The harvesting pipeline that is being implemented currently (#33) is set up in such a way that the source-code is always the most authoritative place for holding software metadata descriptions.

However, there is a distinction between the software source code and service instances of that software, and the latter may add some metadata that is not applicable to the source as such. Instances are hosted on a particular URL and may have particular access limitations. We want to make that distinction explicit.

In the tool source registry for the harvester, we therefore provide the link to the source code alongside the web endpoints. The harvester first queries the source code repositories and converts the metadata in there to schema.org/codemeta's @SoftwareSourceCode, then it queries the web endpoints and enriches the metadata in the way proposed in codemeta/codemeta#271 .

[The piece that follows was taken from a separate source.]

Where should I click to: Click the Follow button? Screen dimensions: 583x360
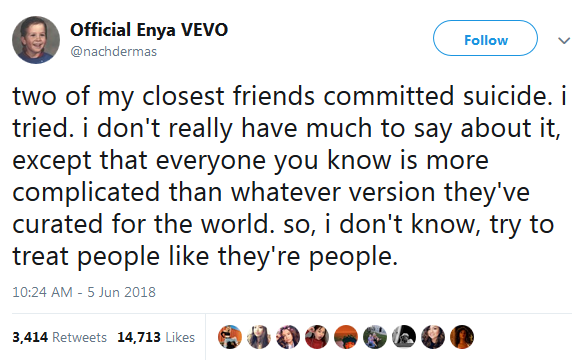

How can websites and webservices provide metadata? I want to support the following for the harvester pipeline:

[x] Support inline schema.org metadata in a <script type="application/ld+json"> block, with @type any subclass of schema:SoftwareApplication or any of the other ones proposed in codemeta/codemeta#271, including schema:WebAPI and schema:WebPage.
- This is the most explicit form to provide metadata and the only one that ensures that all metadata ends up in the harvested end-product.
- See also https://developers.google.com/search/docs/advanced/structured-data/sd-policies
- Support for microdata wil be deferred to a later stage (https://schema.org/docs/gs.html)
[x] Support for webservices providing an OpenAPI specification (in json or yaml), parse and convert at least the "Info" block to codemeta.
[x] Support for the fallback option: parse certain meta tags in the HTML head

proycon commented 2 years ago

It may be worth identifying if there are already CLARIAH services and websites that make their tool metadata available in other ways that may be harvestable (i.e. published by the web endpoint itself, not some other higher-order registry). An important example currently is CLAM, widely used for WP3 webservices and outputting metadata in its own XML format; I will make that output an OpenAPI Info block too (proycon/clam#32).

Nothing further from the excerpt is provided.